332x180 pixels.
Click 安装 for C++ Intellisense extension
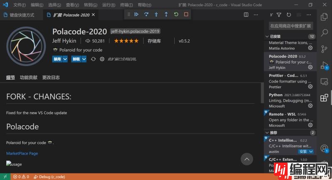coord(303,151)
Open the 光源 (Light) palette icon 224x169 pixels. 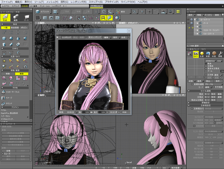(x=202, y=54)
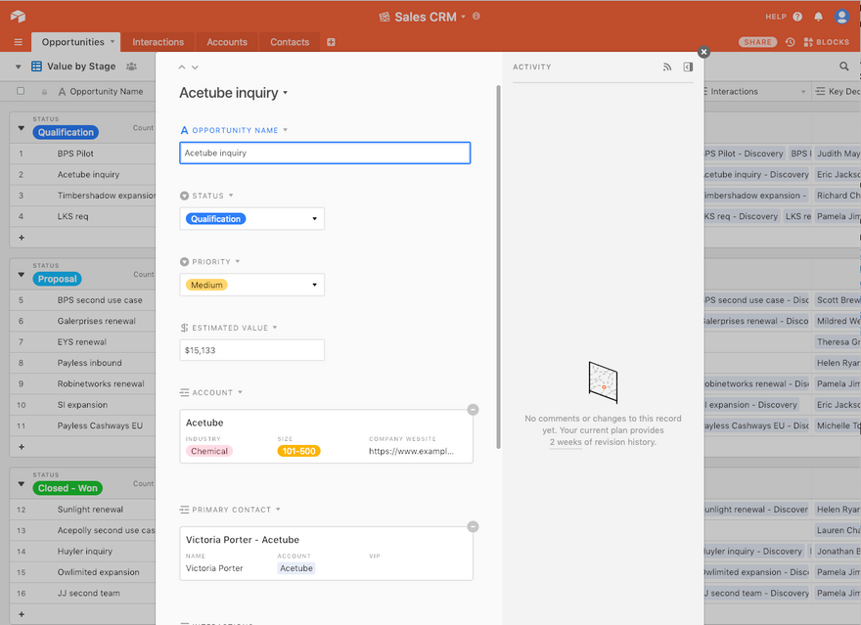Click the Estimated Value field

[x=252, y=350]
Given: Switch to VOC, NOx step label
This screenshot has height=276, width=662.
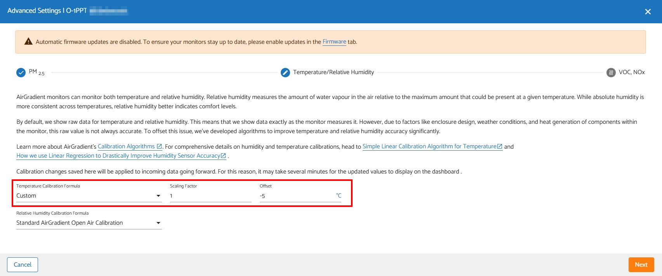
——————
DIRECTIONS FOR THIS TASK:
Put the lines of the listing from the line containing "Given: Switch to VOC, NOx step label" through the end of the listing into a JSON list of strings, one string per line, with blank lines omitted. Leave the pictures out.

RESPONSE TO THIS EXERCISE:
[
  "Given: Switch to VOC, NOx step label",
  "This screenshot has height=276, width=662."
]